L’écriture est un lien, une force, un souffle, une ellipse. Elle fait le vide en soi et laissent parler l’émotion. Le silence par-delà les mots finit toujours par apparaître. Ce refus de dire, d’élucider le sens est une impulsion latente chez elle.
Mobile, autonome et chargée de sens, la lettre devient signe et acquiert sa propre dimension. Son enroulement et l’alternance des segments laissent vivre la surface.
Dans l’émiettement des traits et le dépouillement des agrégats du réel, une identité émerge. La matière se révèle et dévoile sa force vive. L’artiste travaille des supports multiples ; papier, planche de carton, bande de kraft, plastique… Les lettres se dessinent à l’encre, au pastel parfois à l’aide de minces traceurs comme des allumettes.
La palette s’inspire de la matérialité et de la couleur des murs de son atelier d’artiste. Les tons de gris, ocre, terre, contrastent avec l’écriture noire. Par contraste, d’autres lettres blanches, aux tonalités or et argent apportent de la noblesse, sublime l’aspect terrestre. Chaque couleur porte sa valeur symbolique. Quelques lignes de couleurs s’insèrent par endroit. Des creux se créent pour montrer des manques sans se remplir. L’effet de transparence et de vide prédomine ; il devient l’interprète de la distance, de l’abîme et de l’absence.
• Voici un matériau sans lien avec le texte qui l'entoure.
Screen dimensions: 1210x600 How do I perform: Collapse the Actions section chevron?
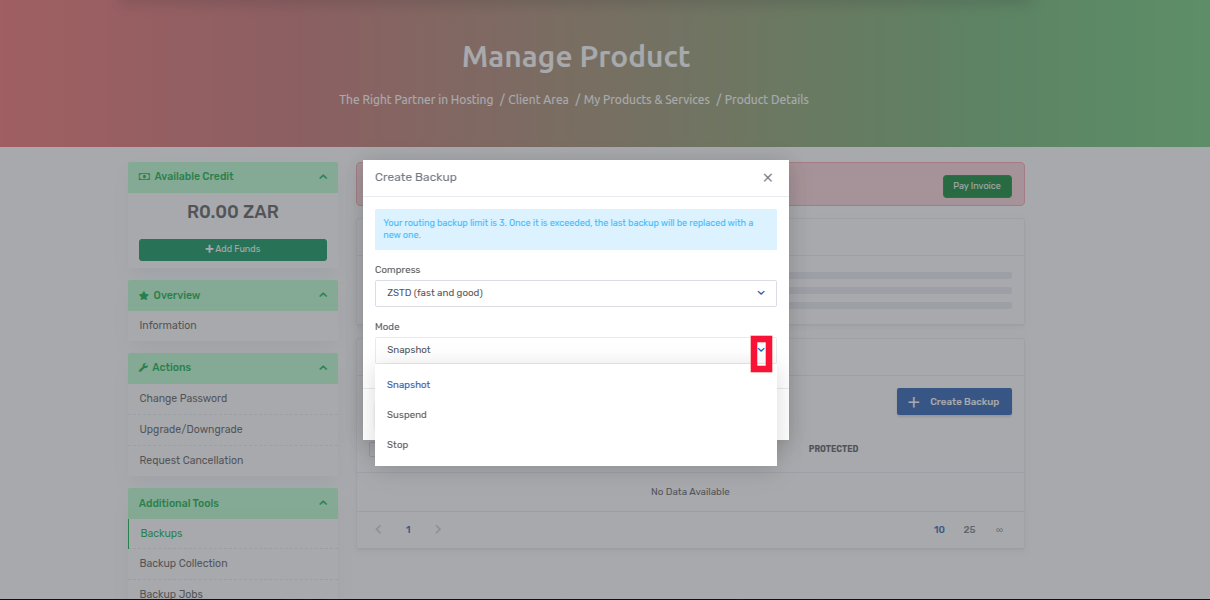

Une performance monumentale proposée dans le square Maurice Gardette à Paris met en scène une bâche de plastique transparente sur laquelle une écriture devenant transparente, disparaît comme un souffle discret. La respiration des végétaux imprégnée et visible sous formes de gouttelettes apparaît en relief. Maïka confronte ici la survie des écrits à l’influence des éléments naturels ; la pluie, le vent qui participent à l’effacement, la dilution des lettres que l’artiste renouvelle chaque jour. Un élan qui, l’instant d’après, disparaît en partie. Dans les frémissements et les replis du temps elle exprime ainsi ce qui est et ce qui a été.
Pour la plupart de ses œuvres, l’image numérique vient clôturer son processus créatif. Elle zoome et agrandit pour immortaliser, transformer, détacher et reproduire.
« Le détail permet de voir autrement l’entité ; le micro fait apparaître le macro. Comme la feuille parle de l’arbre, la goutte de sang informe sur l’organisme. C’est une autre lecture, une vision nouvelle supplémentaire. » commente l’artiste.
L’œuvre est désormais évolutive, recréée, et réinventée par le focal et la pensée. Plus que jamais fragile, elle est associée à la substance de nos rêves. Une vallée énigmatique, un chemin issu de l’idée même de parchemin où le verbe se mêle à la poussière.